(Working data)
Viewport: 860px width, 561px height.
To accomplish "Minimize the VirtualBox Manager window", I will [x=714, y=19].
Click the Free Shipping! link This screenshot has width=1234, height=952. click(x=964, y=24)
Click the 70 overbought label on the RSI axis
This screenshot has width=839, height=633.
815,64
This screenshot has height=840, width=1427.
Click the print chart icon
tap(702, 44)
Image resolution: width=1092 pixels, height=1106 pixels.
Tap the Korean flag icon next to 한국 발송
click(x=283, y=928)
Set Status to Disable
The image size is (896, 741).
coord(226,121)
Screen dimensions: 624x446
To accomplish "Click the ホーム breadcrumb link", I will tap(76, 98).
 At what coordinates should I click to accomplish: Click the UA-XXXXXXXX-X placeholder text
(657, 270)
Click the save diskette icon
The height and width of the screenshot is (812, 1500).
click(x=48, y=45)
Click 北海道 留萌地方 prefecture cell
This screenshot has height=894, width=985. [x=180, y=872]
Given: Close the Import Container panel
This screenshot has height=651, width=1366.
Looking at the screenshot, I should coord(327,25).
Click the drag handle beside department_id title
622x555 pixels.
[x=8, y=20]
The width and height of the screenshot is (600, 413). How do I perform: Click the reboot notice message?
(End Working data)
** Exercise objective **
Restate every entry above word for word.

** Reply **
Viewport: 860px width, 561px height.
To accomplish "Minimize the VirtualBox Manager window", I will [x=714, y=19].
Click the Free Shipping! link This screenshot has width=1234, height=952. click(x=964, y=24)
Click the 70 overbought label on the RSI axis
This screenshot has width=839, height=633.
815,64
This screenshot has height=840, width=1427.
Click the print chart icon
tap(702, 44)
Image resolution: width=1092 pixels, height=1106 pixels.
Tap the Korean flag icon next to 한국 발송
click(x=283, y=928)
Set Status to Disable
The image size is (896, 741).
coord(226,121)
Screen dimensions: 624x446
To accomplish "Click the ホーム breadcrumb link", I will tap(76, 98).
 At what coordinates should I click to accomplish: Click the UA-XXXXXXXX-X placeholder text
(657, 270)
Click the save diskette icon
The height and width of the screenshot is (812, 1500).
click(x=48, y=45)
Click 北海道 留萌地方 prefecture cell
This screenshot has height=894, width=985. [x=180, y=872]
Given: Close the Import Container panel
This screenshot has height=651, width=1366.
Looking at the screenshot, I should coord(327,25).
Click the drag handle beside department_id title
622x555 pixels.
[x=8, y=20]
The width and height of the screenshot is (600, 413). How do I perform: Click the reboot notice message?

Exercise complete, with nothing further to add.